Engineering the electronic structure of Ni–Co bimetallic sites toward efficient electrochemical biomass upgrading and CO2 reduction

Abstract

Electrochemical coupling of the 5-hydroxymethylfurfural oxidation reaction (HMFOR) and CO₂ reduction reaction (CO₂RR) offers a promising route to produce high-value chemicals while lowering the energy input. A critical bottleneck in the CO₂-HMF coupled system is the poor ability of the anode catalyst to adsorb and desorb HMF and OH⁻, resulting in prohibitively high energy consumption.
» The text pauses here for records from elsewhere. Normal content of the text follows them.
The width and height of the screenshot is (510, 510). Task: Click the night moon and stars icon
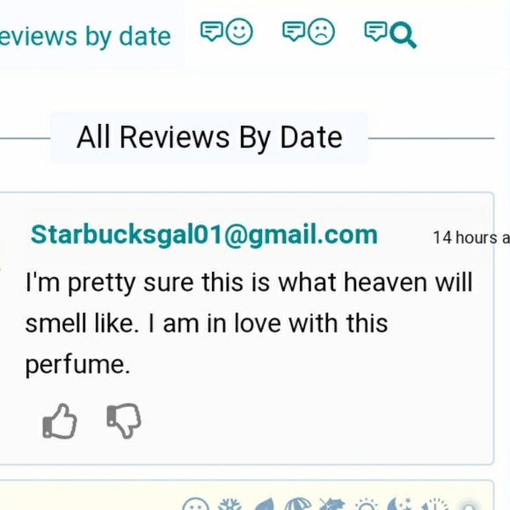coord(401,505)
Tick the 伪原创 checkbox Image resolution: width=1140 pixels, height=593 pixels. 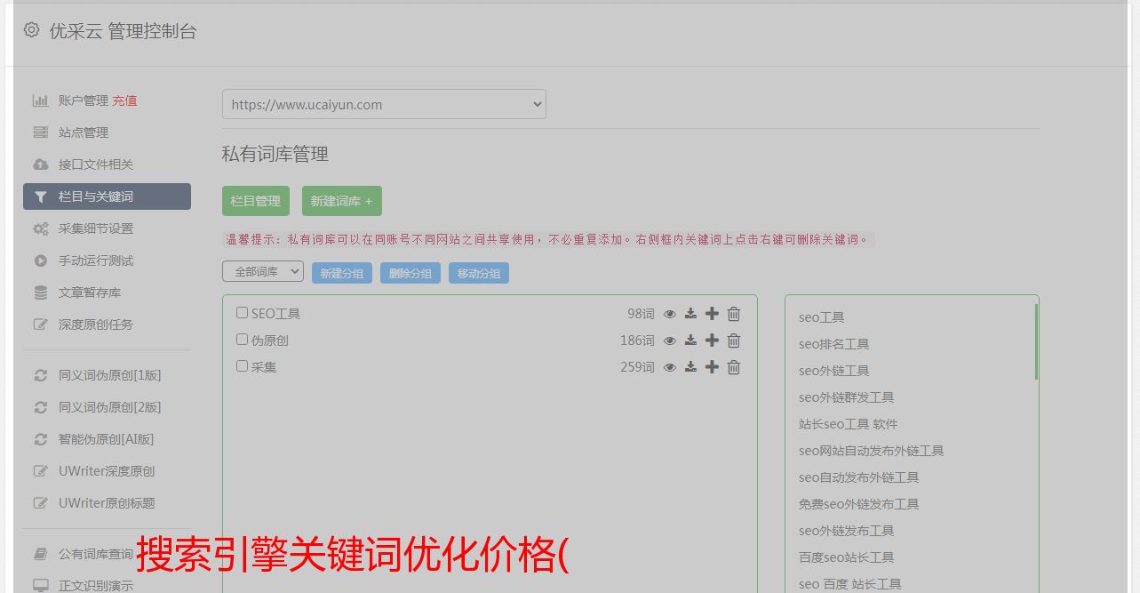(242, 340)
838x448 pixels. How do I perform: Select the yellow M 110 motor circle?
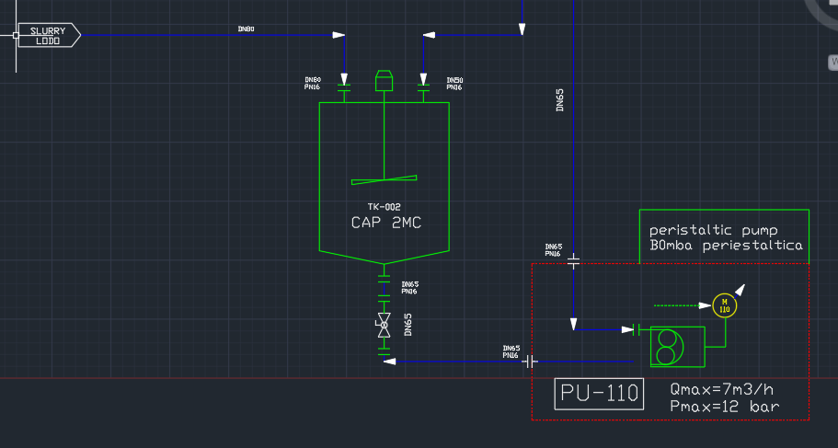click(725, 305)
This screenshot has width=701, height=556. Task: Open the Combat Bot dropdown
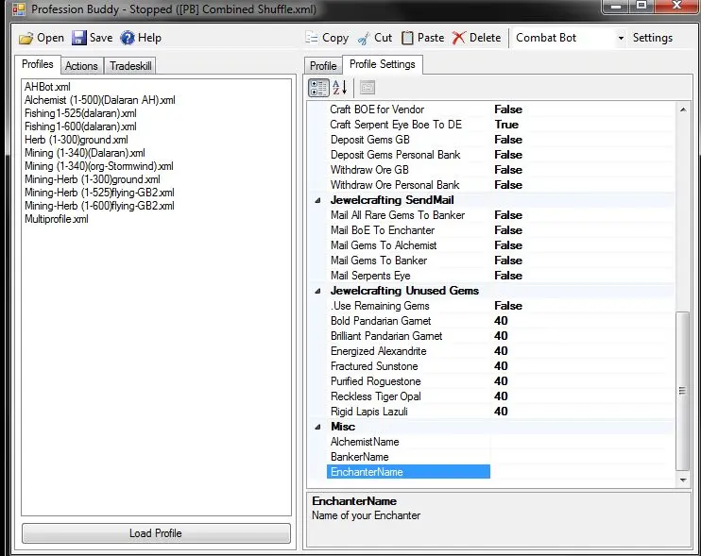coord(621,39)
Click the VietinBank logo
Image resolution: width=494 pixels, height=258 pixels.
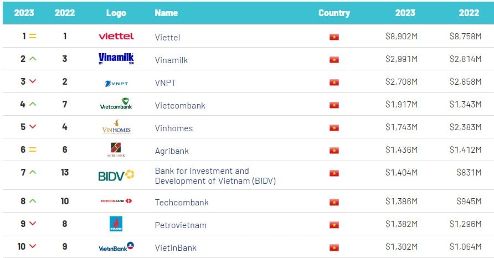coord(116,247)
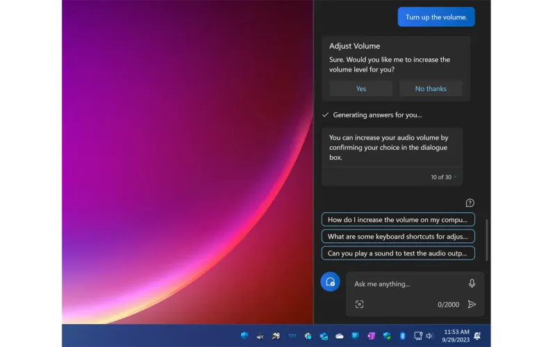Open the help question mark icon

(470, 203)
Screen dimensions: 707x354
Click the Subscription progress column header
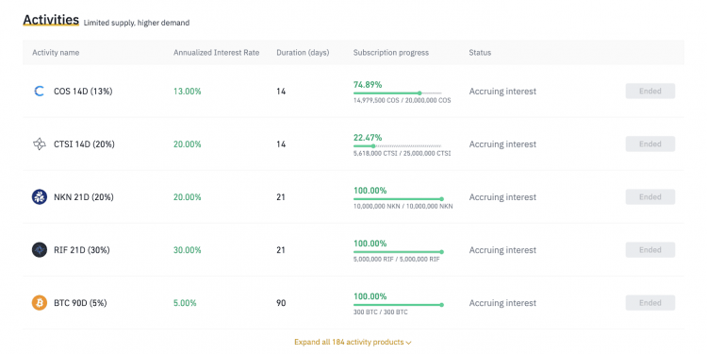(x=391, y=52)
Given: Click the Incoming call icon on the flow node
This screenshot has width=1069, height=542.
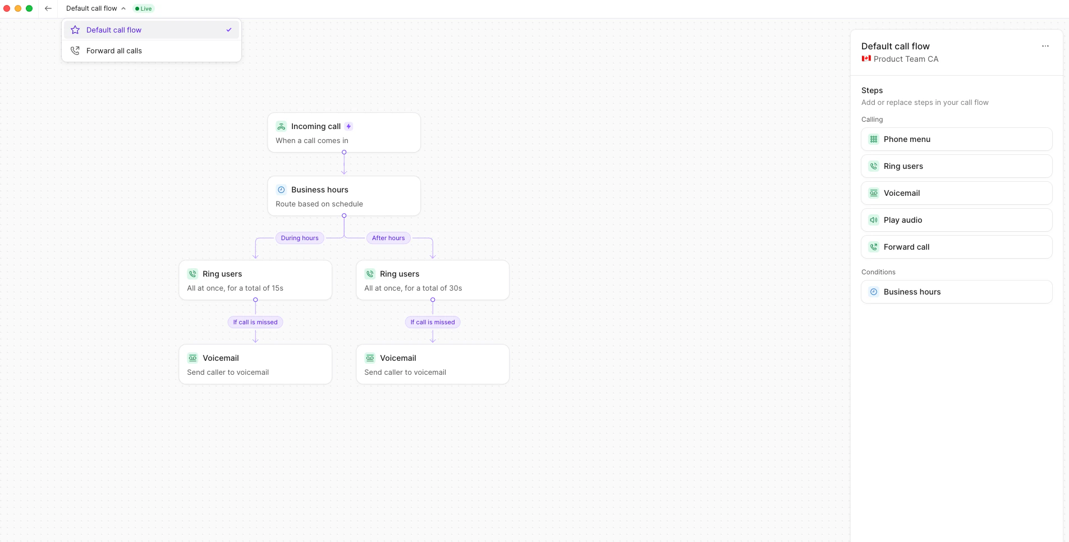Looking at the screenshot, I should (x=281, y=126).
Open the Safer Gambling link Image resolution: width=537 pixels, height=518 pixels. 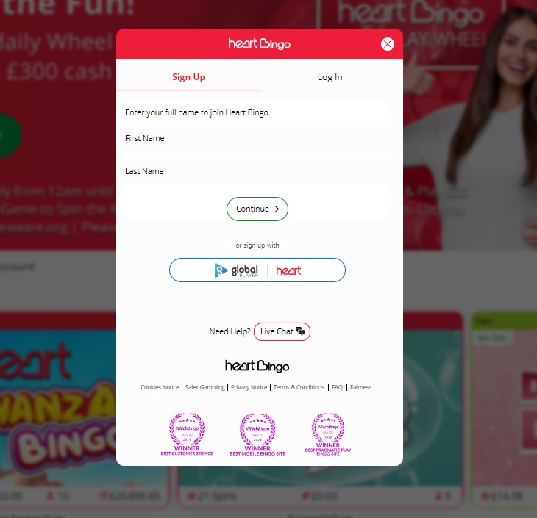click(205, 387)
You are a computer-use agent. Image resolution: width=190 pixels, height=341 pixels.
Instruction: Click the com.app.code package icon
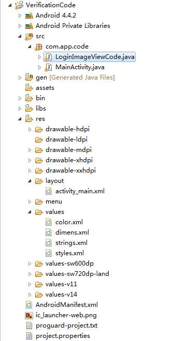[39, 47]
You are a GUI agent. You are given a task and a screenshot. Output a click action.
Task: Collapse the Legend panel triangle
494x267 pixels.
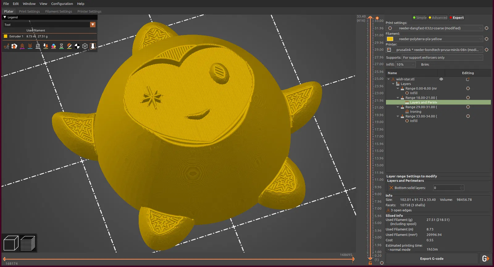coord(5,17)
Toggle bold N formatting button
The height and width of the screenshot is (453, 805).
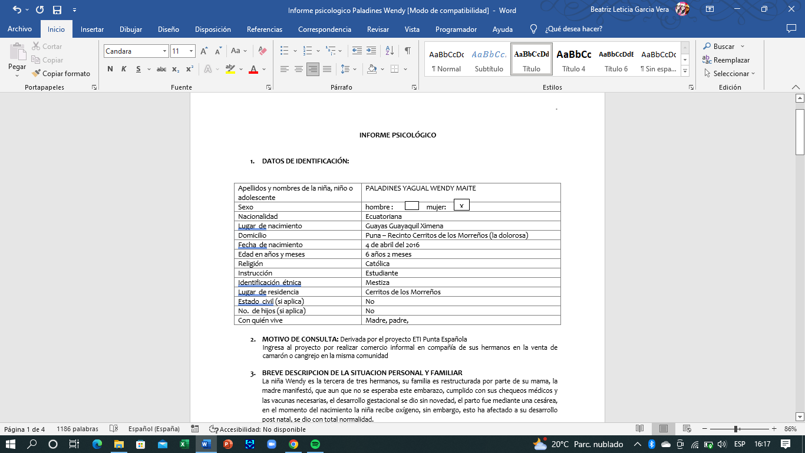(x=110, y=69)
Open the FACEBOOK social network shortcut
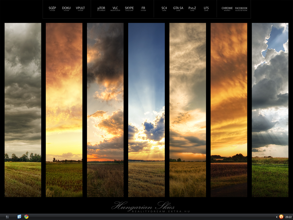Viewport: 293px width, 220px height. [x=241, y=9]
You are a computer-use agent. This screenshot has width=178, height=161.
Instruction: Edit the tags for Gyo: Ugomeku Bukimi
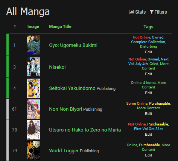pos(149,52)
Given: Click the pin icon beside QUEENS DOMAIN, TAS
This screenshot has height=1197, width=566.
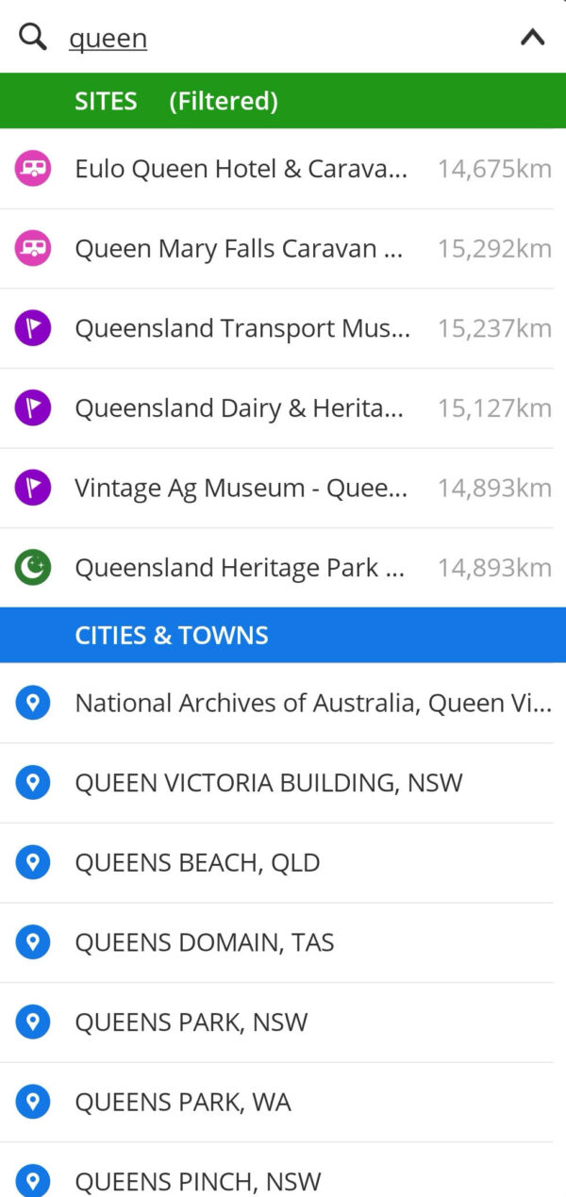Looking at the screenshot, I should [33, 941].
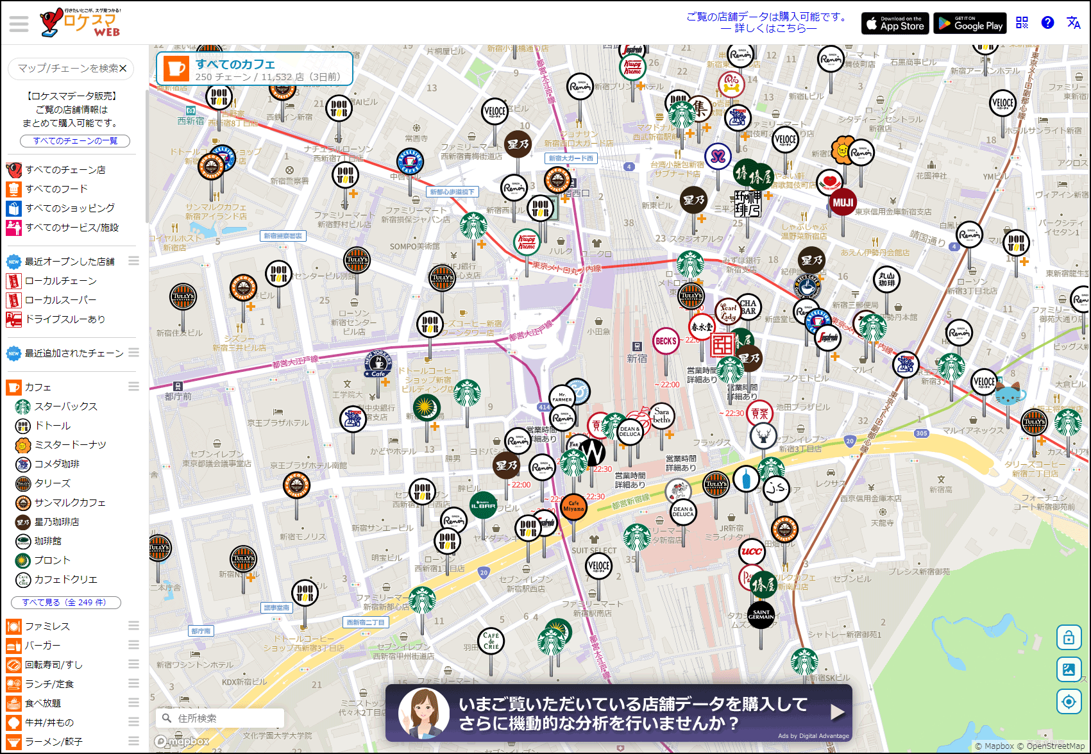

We construct an anode catalyst NiCo₂O₄ by regulating the tetrahedral site to increase the ratio of Co³⁺/Co²⁺, which achieves a faradaic efficiency (FE) for 2,5-furandicarboxylic acid (FDCA) of 99.1% at 1.5 V vs. RHE. The CO₂-HMF coupled system with NiCo₂O₄ as an anode and Au as a cathode at a low cell voltage of 1.7 V affords a total energy conversion efficiency of 43.3%; the FE_FDCA of the anode is 91.9%, and the FE of the cathode is 94.7% (66.1% for CO and 28.6% for H₂). In-situ surface-enhanced Raman spectroscopy further elucidates the dynamic evolution of the surface state and intermediates of the integrated system: the NiCo₂O₄ anode promotes HMF-to-FDCA conversion via potential-dependent formation of Ni³⁺ and Co³⁺ intermediates for OH⁻ capture. Meanwhile, the key intermediate *CO for CO₂-to-CO conversion is detected at the cathode, and the simultaneous progress of the anodic and cathodic reactions significantly reduces the energy consumption of the coupled system. This work provides important theoretical support and a technical approach for the design and amplification of CO₂-HMF coupled systems.